CSV Transformation Best Practices
CSV files are simple but often messy. Good data transformation is about understanding the data first, then applying changes systematically.
Understanding the Data First
Before any transformation:
- How many rows and columns?
- What are the column names?
- What data types should each column be?
- Are there obvious issues (blanks, duplicates, inconsistencies)?
- What's the desired end state?
Common Cleaning Operations
Missing Data
- Identify: Which columns have blanks/nulls?
- Options:
- Remove rows with missing data
- Fill with default value
- Fill with calculated value (mean, median)
- Leave as-is (if downstream can handle)
Duplicates
- Define: What makes a row duplicate? (all columns? subset?)
- Options:
- Remove all duplicates
- Keep first/last occurrence
- Merge duplicate rows
Formatting Issues
- Whitespace: Trim leading/trailing spaces
- Case: Standardize to upper/lower/title case
- Dates: Convert to consistent format
- Numbers: Remove currency symbols, standardize decimals
Data Types
- Convert strings to numbers where appropriate
- Parse dates from text
- Boolean standardization (yes/no → true/false)

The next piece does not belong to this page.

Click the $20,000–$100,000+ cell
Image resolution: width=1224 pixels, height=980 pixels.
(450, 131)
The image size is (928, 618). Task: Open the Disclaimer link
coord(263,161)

Common Transform Operations
Column Operations
- Rename: Change column headers
- Reorder: Rearrange column sequence
- Add: Create new columns (calculated or constant)

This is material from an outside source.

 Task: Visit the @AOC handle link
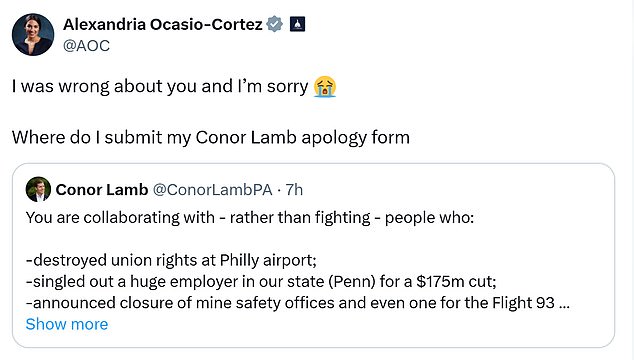tap(86, 46)
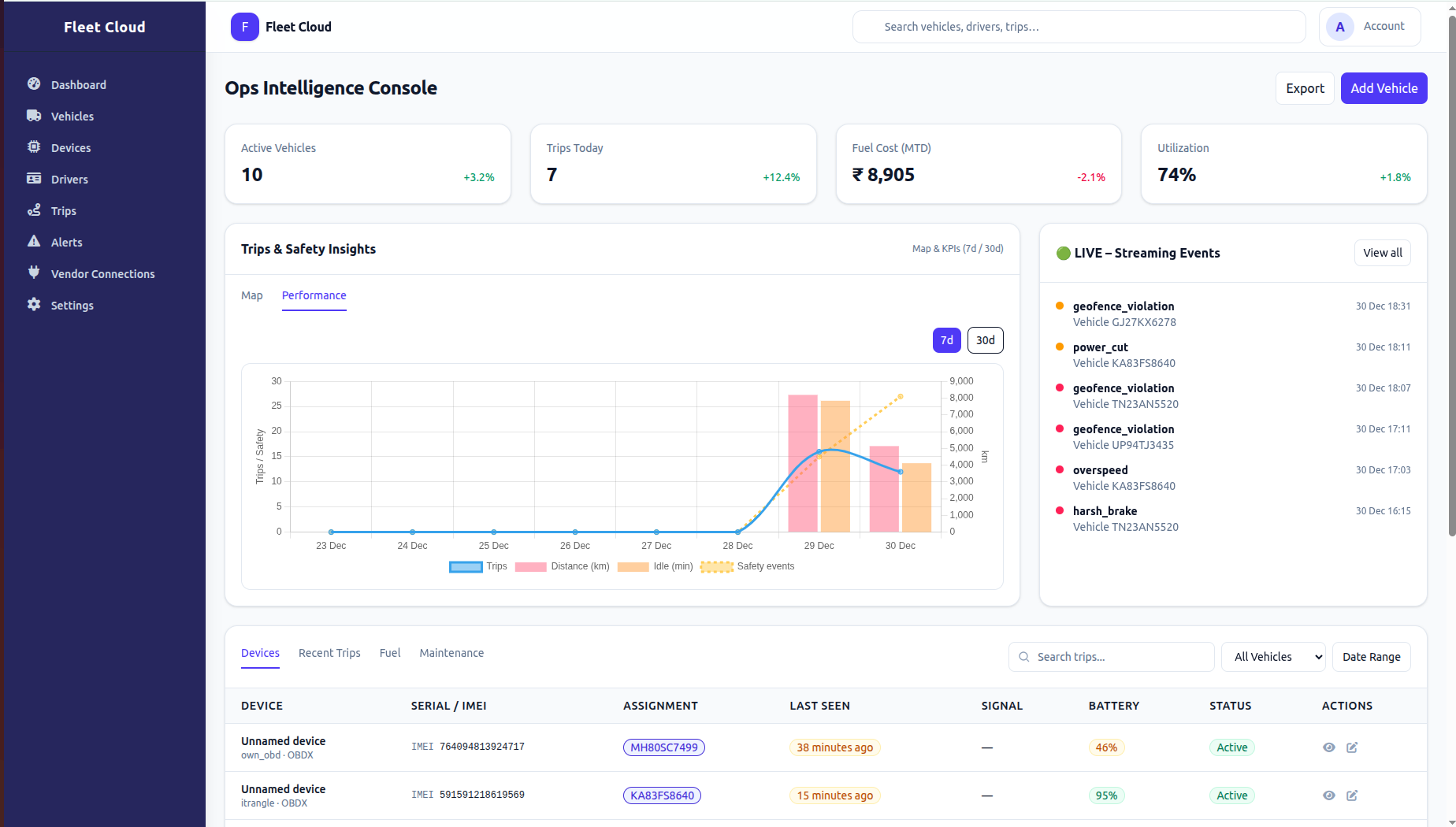Image resolution: width=1456 pixels, height=827 pixels.
Task: View all streaming events
Action: [x=1382, y=252]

- Remove: Drop unnecessary columns
- Split: Break one column into multiple (e.g., "John Smith" → "John", "Smith")
- Combine: Merge multiple columns into one
Row Operations
- Filter: Keep rows matching criteria
- Sort: Order by one or more columns
- Sample: Take subset of rows
- Aggregate: Group and summarize (count, sum, average)
Value Operations
- Replace: Find and replace values
- Map: Transform values using lookup
- Calculate: Create derived values
Merge Operations
Join Types
- Inner: Only rows that match in both files
- Left: All rows from first file, matching from second
- Right: All rows from second file, matching from first
- Outer: All rows from both files
Key Matching
- Single column: Simple match on one field
- Multiple columns: Composite key matching
- Fuzzy matching: When exact match isn't possible
Common Issues
- Duplicate keys: What happens when one file has multiple matches?
- Missing keys: How to handle non-matches?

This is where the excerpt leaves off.